Oui, c’est ben de valeur que personne ne sache d’où vient cette expression, que nous, les natifs des années quarante et cinquante, disons encore assez souvent quand on veut exprimer un regret, ou déplorer certaine chose. Par contre, en parlant d’un bébé qui n’était pas tannant ou qui faisait ses nuits, autrefois on disait qu’il n’était pas de valeur. Cette expression aurait donc deux significations. Comment expliquer ça? Mystère et boule de gomme!

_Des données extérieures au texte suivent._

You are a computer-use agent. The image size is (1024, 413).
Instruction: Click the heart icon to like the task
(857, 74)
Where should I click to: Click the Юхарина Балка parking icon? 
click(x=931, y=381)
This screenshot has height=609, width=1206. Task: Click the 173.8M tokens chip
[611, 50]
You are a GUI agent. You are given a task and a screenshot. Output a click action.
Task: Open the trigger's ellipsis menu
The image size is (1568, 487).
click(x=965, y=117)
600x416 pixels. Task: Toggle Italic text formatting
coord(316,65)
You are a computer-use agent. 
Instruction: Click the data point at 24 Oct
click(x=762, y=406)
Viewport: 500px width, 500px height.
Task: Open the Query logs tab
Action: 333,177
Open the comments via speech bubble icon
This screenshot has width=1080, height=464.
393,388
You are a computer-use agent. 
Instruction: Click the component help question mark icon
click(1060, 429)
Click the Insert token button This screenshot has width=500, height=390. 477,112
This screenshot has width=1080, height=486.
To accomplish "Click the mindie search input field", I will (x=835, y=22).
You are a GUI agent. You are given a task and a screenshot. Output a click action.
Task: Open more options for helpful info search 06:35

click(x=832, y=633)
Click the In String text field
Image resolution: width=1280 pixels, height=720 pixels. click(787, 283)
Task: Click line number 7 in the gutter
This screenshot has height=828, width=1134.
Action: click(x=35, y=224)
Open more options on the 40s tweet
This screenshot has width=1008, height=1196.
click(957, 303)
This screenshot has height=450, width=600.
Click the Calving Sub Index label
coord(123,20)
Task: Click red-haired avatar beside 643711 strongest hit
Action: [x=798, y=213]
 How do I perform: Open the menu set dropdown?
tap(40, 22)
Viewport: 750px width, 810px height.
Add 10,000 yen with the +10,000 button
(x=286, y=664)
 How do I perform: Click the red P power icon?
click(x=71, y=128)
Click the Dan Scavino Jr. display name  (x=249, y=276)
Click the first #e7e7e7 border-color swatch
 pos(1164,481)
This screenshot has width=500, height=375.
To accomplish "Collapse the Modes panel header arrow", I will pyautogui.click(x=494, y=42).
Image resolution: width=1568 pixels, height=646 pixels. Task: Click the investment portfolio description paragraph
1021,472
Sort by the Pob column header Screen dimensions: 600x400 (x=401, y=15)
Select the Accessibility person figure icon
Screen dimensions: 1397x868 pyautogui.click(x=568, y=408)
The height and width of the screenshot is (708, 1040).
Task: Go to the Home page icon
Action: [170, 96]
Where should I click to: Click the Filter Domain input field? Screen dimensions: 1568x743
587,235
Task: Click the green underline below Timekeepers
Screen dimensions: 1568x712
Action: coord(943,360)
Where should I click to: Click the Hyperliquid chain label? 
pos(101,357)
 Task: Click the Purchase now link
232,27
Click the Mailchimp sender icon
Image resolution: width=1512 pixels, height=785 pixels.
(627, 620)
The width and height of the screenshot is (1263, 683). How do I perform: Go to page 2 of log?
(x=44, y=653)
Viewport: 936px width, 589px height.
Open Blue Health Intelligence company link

Pour nous, les « seniors », il y a ainsi tout plein de ces vieux mots ou tournures de phrases que nous utilisons encore par habitude. Quand il fait froid et qu’on entend péter les clous, on dit qu’il faut mettre une attisée dans le poêle… Que voulez-vous, on a grandi dans des maisons où le froid faisait péter les clous et alors la mère disait : « Mettez donc une attisée quelqu’un… on gèle! » Le langage des anciens faisait aussi beaucoup référence à la nature, aux animaux. Ainsi, quand on tenait à une chose en particulier, on disait qu’on ne l’échangerait pas pour une terre en bois debout. Il était d’usage autrefois de prendre le temps de bien faire les choses et de ne pas brûler les étapes, ainsi on disait de ne pas mettre la charrue en avant des bœufs. Tout le monde connaît le vent à écorner les bœufs ou le temps à ne pas mettre un chien dehors. Ces expressions avaient l’avantage d’être très imagées! Comme celle de ma mère quand elle faisait cuire un rôti de porc au four; lorsque la viande commençait à grésiller elle disait : « le cochon crie, c’est le temps de l’arroser! »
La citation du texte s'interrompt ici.